Data excerpts

= = =

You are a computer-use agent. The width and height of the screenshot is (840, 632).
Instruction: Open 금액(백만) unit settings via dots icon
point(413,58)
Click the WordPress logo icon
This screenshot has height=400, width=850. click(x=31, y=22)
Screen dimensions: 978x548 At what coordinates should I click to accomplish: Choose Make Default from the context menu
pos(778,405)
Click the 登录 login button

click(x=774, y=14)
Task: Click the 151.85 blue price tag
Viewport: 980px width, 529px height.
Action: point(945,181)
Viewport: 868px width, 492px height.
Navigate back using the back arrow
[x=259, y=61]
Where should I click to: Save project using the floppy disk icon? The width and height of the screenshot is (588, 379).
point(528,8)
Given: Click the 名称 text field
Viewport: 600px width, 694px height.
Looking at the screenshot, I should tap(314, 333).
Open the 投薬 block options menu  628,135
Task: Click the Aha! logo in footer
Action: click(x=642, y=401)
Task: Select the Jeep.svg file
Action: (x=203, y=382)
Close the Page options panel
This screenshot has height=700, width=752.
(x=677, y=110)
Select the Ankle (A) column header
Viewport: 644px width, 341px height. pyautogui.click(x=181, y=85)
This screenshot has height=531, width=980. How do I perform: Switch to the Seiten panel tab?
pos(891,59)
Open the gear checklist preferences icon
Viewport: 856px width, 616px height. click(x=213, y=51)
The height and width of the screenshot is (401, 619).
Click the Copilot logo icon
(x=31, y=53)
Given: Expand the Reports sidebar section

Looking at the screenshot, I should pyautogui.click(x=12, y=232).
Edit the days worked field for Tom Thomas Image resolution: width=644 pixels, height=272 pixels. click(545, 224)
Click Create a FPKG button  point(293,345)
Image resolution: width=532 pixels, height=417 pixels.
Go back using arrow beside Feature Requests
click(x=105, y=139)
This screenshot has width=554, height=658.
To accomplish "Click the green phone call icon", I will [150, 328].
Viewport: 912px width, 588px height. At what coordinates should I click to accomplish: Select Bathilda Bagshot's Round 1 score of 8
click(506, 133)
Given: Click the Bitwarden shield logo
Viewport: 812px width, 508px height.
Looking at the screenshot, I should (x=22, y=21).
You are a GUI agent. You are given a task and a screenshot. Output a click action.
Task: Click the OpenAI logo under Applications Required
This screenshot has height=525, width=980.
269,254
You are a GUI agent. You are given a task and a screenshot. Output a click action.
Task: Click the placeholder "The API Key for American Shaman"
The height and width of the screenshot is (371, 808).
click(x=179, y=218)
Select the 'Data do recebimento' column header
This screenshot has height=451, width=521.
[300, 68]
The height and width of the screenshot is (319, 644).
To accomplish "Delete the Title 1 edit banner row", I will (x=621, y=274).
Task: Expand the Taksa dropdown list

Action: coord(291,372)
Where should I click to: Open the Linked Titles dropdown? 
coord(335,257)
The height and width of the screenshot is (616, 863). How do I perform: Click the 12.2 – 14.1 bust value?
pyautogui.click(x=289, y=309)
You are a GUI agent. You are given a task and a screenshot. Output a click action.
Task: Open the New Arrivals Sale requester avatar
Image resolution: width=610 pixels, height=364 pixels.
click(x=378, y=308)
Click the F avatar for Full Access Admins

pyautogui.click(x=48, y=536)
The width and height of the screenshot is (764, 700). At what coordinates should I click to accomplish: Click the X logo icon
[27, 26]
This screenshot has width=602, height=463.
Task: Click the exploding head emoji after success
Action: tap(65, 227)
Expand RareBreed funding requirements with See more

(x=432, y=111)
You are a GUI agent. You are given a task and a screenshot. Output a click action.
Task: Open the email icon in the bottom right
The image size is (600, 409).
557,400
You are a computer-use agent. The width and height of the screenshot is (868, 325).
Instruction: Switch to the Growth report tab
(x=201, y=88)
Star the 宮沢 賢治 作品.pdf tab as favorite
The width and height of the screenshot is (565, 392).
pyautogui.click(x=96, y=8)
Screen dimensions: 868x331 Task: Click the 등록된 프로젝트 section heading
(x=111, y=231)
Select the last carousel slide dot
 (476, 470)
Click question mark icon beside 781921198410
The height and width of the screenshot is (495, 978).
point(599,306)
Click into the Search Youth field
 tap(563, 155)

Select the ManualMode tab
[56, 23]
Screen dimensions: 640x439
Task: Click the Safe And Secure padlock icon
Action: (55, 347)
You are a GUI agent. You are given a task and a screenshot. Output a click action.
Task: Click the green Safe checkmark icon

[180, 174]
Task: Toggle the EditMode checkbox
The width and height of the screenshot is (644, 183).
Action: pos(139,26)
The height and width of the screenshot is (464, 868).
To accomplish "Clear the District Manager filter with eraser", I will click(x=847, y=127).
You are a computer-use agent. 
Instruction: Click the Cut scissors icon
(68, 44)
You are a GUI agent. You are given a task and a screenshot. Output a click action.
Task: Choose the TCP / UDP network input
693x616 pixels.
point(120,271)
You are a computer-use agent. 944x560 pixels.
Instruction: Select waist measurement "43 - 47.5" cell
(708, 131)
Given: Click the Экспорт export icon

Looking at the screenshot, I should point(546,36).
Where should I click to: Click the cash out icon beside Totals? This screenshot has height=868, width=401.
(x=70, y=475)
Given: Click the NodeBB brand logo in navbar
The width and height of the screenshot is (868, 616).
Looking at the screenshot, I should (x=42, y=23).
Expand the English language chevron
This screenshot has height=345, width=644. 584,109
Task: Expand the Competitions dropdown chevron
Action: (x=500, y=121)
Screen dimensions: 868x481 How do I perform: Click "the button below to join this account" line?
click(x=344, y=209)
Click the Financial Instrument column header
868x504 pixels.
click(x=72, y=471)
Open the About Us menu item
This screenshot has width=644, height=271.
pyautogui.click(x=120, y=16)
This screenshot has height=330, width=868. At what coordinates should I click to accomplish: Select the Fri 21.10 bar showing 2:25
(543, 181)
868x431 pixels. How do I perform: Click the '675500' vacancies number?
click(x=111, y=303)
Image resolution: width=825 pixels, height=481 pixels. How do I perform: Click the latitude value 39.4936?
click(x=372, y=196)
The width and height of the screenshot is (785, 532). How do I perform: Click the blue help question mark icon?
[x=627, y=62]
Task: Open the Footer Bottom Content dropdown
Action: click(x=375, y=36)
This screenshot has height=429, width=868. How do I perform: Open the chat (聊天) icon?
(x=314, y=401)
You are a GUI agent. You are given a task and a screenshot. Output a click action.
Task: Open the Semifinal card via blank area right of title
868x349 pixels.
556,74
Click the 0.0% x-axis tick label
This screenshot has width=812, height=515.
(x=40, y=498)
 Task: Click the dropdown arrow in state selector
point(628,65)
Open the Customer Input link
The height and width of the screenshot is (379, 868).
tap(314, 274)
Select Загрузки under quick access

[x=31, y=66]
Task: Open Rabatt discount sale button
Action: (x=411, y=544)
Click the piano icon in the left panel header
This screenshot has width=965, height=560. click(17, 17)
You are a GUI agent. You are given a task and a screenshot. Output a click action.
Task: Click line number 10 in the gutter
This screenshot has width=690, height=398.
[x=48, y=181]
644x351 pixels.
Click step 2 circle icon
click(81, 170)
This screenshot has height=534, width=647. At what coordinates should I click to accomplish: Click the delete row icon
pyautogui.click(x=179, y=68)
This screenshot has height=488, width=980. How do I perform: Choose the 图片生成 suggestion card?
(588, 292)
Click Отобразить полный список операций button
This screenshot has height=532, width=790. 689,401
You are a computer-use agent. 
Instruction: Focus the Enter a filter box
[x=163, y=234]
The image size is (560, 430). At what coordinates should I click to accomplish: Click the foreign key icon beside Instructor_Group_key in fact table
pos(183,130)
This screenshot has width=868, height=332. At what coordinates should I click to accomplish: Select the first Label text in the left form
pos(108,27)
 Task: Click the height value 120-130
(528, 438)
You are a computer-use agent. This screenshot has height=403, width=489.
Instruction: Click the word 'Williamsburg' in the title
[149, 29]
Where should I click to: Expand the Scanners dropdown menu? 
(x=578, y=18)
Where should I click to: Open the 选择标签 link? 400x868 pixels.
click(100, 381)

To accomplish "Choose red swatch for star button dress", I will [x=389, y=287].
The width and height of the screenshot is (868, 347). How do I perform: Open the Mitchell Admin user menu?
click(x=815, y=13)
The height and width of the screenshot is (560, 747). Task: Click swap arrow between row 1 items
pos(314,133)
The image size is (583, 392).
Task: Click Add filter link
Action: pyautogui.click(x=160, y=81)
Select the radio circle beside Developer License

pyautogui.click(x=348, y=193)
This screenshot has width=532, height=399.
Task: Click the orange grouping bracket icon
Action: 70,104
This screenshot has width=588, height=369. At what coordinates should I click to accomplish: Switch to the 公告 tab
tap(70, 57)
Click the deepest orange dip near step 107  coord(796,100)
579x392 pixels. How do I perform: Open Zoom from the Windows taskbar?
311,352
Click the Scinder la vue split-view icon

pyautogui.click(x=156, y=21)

= = =

Goal of the exercise → Copy out the lines above that hold the string "right".

Written solution →
Task: Open the email icon in the bottom right
Task: Open the Semifinal card via blank area right of title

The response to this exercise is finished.